** START OF DATA SECTION **

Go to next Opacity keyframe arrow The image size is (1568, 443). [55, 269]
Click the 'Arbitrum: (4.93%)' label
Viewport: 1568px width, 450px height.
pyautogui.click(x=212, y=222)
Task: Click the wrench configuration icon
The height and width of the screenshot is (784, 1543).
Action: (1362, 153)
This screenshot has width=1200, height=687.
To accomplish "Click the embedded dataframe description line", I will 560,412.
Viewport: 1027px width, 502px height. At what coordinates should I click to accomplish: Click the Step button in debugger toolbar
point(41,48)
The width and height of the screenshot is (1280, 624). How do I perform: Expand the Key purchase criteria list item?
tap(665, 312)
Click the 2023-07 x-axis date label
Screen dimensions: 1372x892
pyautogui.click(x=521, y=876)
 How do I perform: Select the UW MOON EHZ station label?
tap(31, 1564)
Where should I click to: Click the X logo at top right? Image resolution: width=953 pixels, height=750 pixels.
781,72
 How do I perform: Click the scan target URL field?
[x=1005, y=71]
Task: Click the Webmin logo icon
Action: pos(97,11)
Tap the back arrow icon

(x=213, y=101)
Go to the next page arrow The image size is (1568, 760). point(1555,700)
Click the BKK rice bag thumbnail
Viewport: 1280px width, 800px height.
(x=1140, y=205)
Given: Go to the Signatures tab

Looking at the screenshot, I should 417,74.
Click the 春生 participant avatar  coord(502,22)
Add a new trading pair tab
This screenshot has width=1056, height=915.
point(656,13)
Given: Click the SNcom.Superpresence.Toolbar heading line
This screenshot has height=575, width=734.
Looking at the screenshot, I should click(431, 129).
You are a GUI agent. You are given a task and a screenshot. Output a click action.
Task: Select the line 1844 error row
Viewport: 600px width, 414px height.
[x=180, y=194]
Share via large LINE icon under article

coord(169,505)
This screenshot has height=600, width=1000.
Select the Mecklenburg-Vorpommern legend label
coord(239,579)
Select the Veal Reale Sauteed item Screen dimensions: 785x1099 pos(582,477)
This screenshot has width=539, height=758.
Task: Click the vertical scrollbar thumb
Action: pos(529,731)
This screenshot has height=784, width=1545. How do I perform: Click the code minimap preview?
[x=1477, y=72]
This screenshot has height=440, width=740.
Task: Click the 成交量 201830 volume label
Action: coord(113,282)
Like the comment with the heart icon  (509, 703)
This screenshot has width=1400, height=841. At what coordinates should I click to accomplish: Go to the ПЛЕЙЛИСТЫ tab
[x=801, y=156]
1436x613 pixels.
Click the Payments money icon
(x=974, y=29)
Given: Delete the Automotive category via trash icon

** END OF DATA SECTION **

## EXERCISE AIM
Count how many lines in the data above contain the string "next", treating uppercase and lowercase as different. Reply with the number only.

## WRITTEN RESPONSE
2